William Wordsworth says, “fill your paper with the breathings of your heart.” Over the last several years, I’ve worked hard to learn how to be vulnerable and honest, but not in a way that makes me seem whiny or like I’m complaining. Just living a transparent life. I’ve taken cues from authors I find to be revealing and honest and faithful; Brene Brown, Lysa TerKeurst, Deidra Riggs, Ann Voskamp, Chrystal Evans Hurst, Priscilla Shirer, Lisa Harper, Kim Hyland, Holley Gerth, Michelle DeRusha, and so many other bloggers, social media heroines, and truth-telling mommas!
Women who walk in their truth with shaky legs, write with a pen that isn’t very steady, and embrace vulnerability with a racing heart are my kind of women. Brave. Bold. Honest. Storytellers and community makers. How many times have we been able to read a blog post, part of a book, or a Facebook post and find a piece of commonality, a sense of togetherness, and a reminder that we don’t have to do any of this alone?! We find strength and encouragement from one another – it’s exactly what we need to be able to survive our own day sometimes.
Recently I was asked to not share from that place of vulnerability that God has been helping to craft within me over the years as a way to minister to the women in my world. I was asked, essentially to choose; kingdom or not – ministry or not – vulnerability or not – honesty or not – community or not – brave or not – bold or not. I had to decide – shaky legs, unsteady pen, racing heart, or not. Suddenly I was confronted with a choice to either embrace who I’ve been created to be or to push my girl back into the closet where most of her life she had to hide her true self for fear of not being loved, or accepted, or cherished, or worthy enough, or good enough, or any other thing we can throw in there.
My word for the year is Purpose, but my word for January is Stretching. I’ve taken a break from writing, from social media, from all the things that I thought I was supposed to be doing and poured that into seeking God and what He’s asking me to do. I’ve stretched into the Word, into His voice, stretched to hear Him with confidence and clarity. We’re told that when we earnestly seek Him, we will find Him. Y’all, I was on a hunt! From a recent book I read written by Michelle DeRusha called True You, I learned to sit in His presence a little better. She started with 5 minutes a day, and so I did too. Just doing not one thing. Just sitting. Not laying down trying to fall asleep, not reading a book, not praying even. Just soaking in Yahweh. The very name Yahweh is breath – it can’t even be spoken. Sitting in the breath of the Creator was necessary. I’m up to about 15 minutes now since I started this about 6 weeks ago. It’s hard and sometimes I’m really easily distracted, but other times I’m rewarded richly with a clarity unlike anything I’ve ever felt.
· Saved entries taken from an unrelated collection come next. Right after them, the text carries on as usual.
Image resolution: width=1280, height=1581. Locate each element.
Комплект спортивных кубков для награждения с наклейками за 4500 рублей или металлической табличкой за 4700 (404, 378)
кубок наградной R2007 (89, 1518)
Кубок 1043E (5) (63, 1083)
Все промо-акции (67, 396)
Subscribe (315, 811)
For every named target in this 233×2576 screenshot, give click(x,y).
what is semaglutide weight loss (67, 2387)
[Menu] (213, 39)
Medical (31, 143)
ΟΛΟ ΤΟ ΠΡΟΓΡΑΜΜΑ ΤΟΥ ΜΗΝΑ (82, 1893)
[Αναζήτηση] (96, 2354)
From that clarity, the confidence to walk in the Purpose for which I’ve been created is so overwhelmingly clear, I couldn’t deny it if I wanted to deny it. So while I may have to modify some things in order to make all of my world coexist together, I will not back down from the mission He’s given me!
Friends, sometimes we have to make hard choices. I’ve learned that making them in the moment, with all the emotions of it, usually leads me down a path from which I may not be able to recover. However, when we take the time to seek Him and His will, counsel from people whom we trust deeply, and time to sit in His presence – the answers will come. His will for us will be clear. We may not understand it all, but understanding isn’t what we need. We walk in faith and obedience, He makes the way.
Whatever is in front of you right now, I pray that you step into it with shaky legs and unsteady hands. That you fully embrace who God created you to be and that you remain Kingdom focused when the world around you wants to defeat your God given mission. Walk in the godly confidence which can only come from the Creator of the whole entire everything! Be bold and brave!